Rear Admiral Ruttenberg explained that the US Pacific Fleet, which is responsible for dealing with the United States principal adversary in the region, is leaning forward to leverage uncrewed technologies to perform a plethora of missions for a number of reasons, including their ability to reduce the risk to human life in high threat areas; to deliver persistent surveillance over areas of interest; and to provide options to warfighters that derive from the inherent advantages of unmanned technologies.


Later that day, a panel of subject matter experts in the field of uncrewed maritime vehicles highlighted many of the strides that the US Navy has made in getting these technologies into the hands of Sailors and Marines to evaluate them in a legitimate operational environment.

The panelists noted that the International Maritime Exercise series, held under the auspices of Commander Fifth Fleet and Commander Task Force 59 (CTF 59) in the Arabian Gulf, set the standard for uncrewed maritime vehicle experimentation and included operations with several regional partners. Navies of these nations explored the capabilities of various USVs from various manufactuers, such as Saildrone and MARTAC MANTAS, among others.

A key theme of the panel—and something that resonated with TechNet attendees from throughout the Indo-Asia-Pacific region—was the fact that the most recent RIMPAC/Trident Warrior exercise was a major coming out for USVs operating with the fleet. Building on the success of RIMPAC/Trident Warrior, the Integrated Battle Problems are increasingly evaluating USVs in broader and more intense set of missions.

Panelists explained that Australia has become a leader is USV experimentation. Autonomous Warrior 22 expanded the evaluation of USVs from Australia, New Zealand, the UK, and the US, featuring 30 different autonomous systems. Exercise Autonomous Warrior, the Australian Defence Force (ADF)-organized, Royal Australian Navy (RAN)-led, two-week exercise was built around a simulated, next generation naval battlespace. Its purpose was to test and evaluate uncrewed, robotic, and autonomous systems in Jervis Bay, in the nearby East Australian Exercise Area, and the skies above.

Finally, the panel noted that, building on the recent successes of uncrewed maritime vehicles in international exercises, experiments and demonstrations, a plethora of events designed to continue to place these systems in the hands of naval operators are planned throughout 2024 and beyond, especially those that feature uncrewed maritime vehicles performing increasingly autonomous missions.
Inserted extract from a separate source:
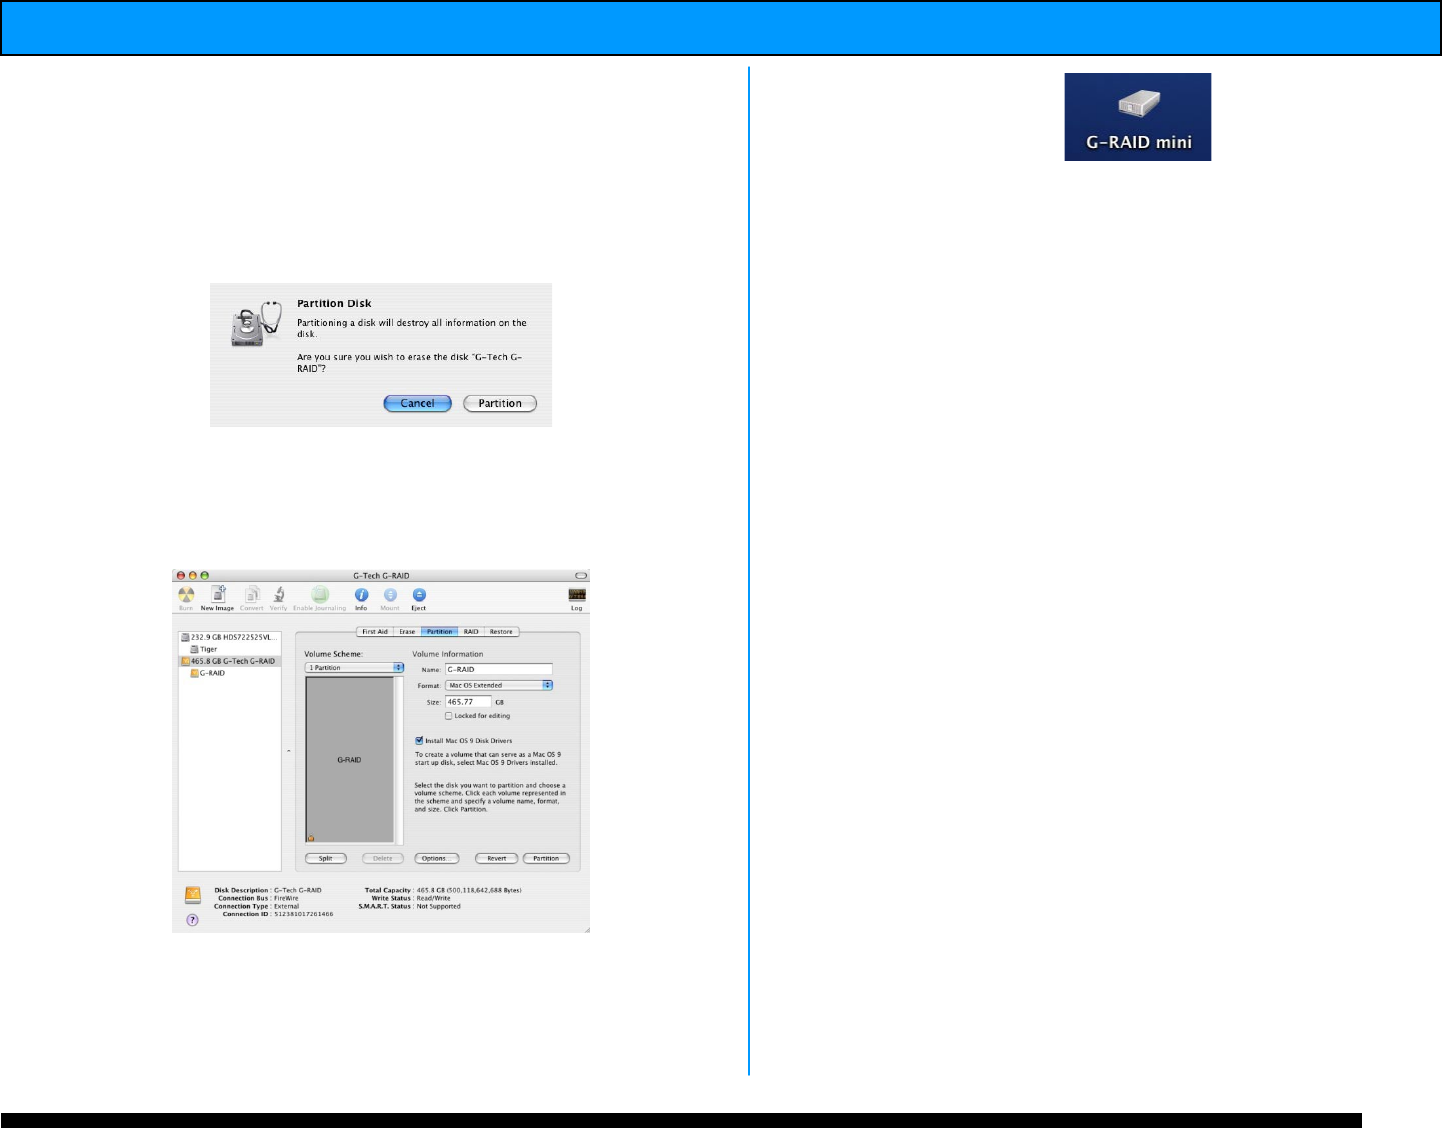Open the Volume Scheme 1 Partition dropdown
This screenshot has height=1128, width=1442.
pyautogui.click(x=354, y=668)
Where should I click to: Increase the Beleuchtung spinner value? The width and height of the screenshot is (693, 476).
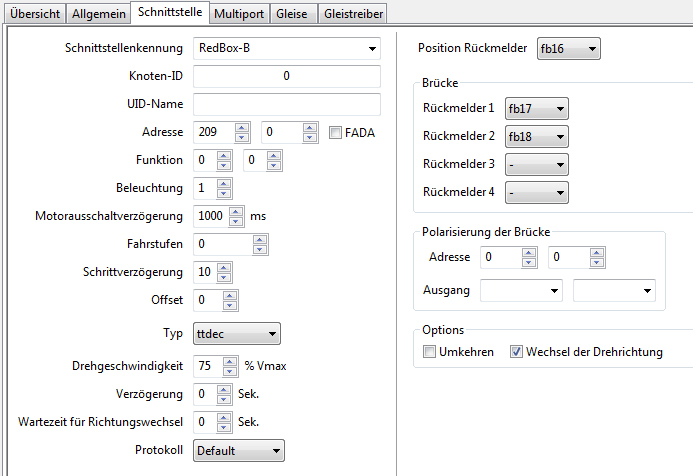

These, as well as other, discussions during TechNet Indo-Pacific made it clear that the Department of the Navy—and especially the US Pacific Fleet—is committed to an accelerated development path for uncrewed systems. This commitment serves as an important arrow in the quiver of US military innovation and is likely to help equip the US Navy with the tools needed to provide comprehensive security of the world’s oceans. Upcoming exercises and initiatives, which ON&T will cover ongoing, will prove to be important opportunities to persuade a sometimes-skeptical Congress to continue supporting the development and integration of unmanned maritime systems.

George Galdorisi is a career naval aviator and national security professional. His 30-year career as a naval aviator culminated in 14 years of consecutive service as executive officer, commanding officer, commodore, and chief of staff. He is a 40-year Coronado resident and enjoys writing, especially speculative fiction about the future of warfare. He is the author of 18 books, including four consecutive New York Times bestsellers.